IBIS is the Inferred Biomolecular Interactions Server (/Structure/ibis/ibis.cgi),
which was developed at NCBI to analyze and predict interactions between
proteins and other biomolecules. The unique feature of IBIS is that it
identifies protein interaction partners together with the
locations of their binding sites on the query sequence/structure. IBIS
categorizes protein binding sites into five categories: protein, small molecule,
nucleic acids, peptide and ion binding sites. For a given sequence/structure
query with unknown binding sites, first IBIS reports physical interactions
made by this query. These so-called
observed interactions have been directly observed in experimentally-determined
structures and are denoted by a letter "o" in red color at the beginning of the
row. The whole list of observed interactions for all PDB queries can be
downloaded from ftp://ftp.ncbi.nih.gov/pub/mmdb/ibis/.
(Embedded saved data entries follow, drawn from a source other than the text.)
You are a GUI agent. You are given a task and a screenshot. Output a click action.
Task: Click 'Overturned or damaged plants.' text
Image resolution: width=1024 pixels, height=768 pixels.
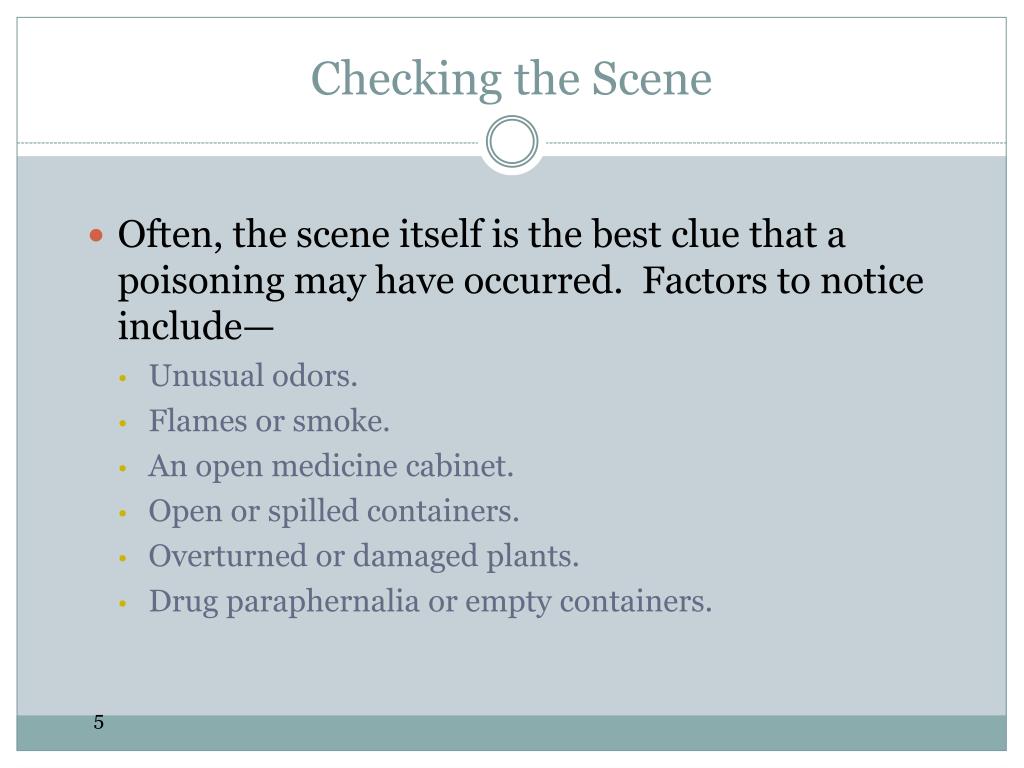[364, 556]
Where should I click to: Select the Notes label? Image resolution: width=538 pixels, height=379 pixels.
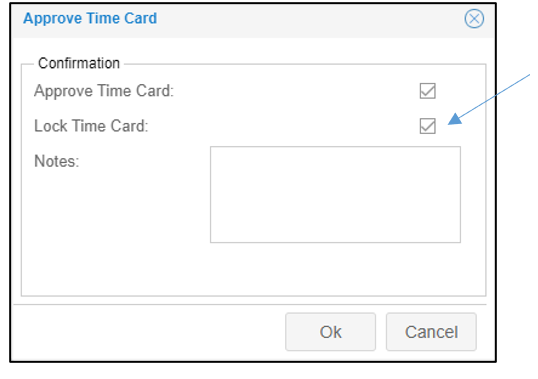coord(57,161)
Second, IBIS can infer binding sites by homology, by inspecting
protein complexes formed by close homologs of a given query. To ensure
biological relevance of inferred binding sites, IBIS clusters them based on
their sequence and structure
conservation. Only those binding sites that are evolutionarily conserved
among non-redundant homologous proteins are considered in the prediction.
Additionally, binding site clusters are verified by comparing them with the curated
binding site annotations from the Conserved Domain Database (CDD(2)) (if
present) and only biological
assemblies from PDB/MMDB databases are used. After binding sites are
clustered, position specific scoring matrices (PSSMs) are constructed based
on binding site alignments. PSSMs and are subsequently used (together with
other measures) to rank binding sites with respect to their closeness to the
query and their biological relevance.
How to search IBIS?
IBIS can be searched by a four letter PDB code (Ex: 1XBB).
If known, a single
letter chain identifier can also be supplied along with the PDB code
(Ex:1XBBA).
IBIS can also be searched using the GI (GenBank identifier) of any
protein sequence (Ex: 1668706) or protein sequence accession (O36006).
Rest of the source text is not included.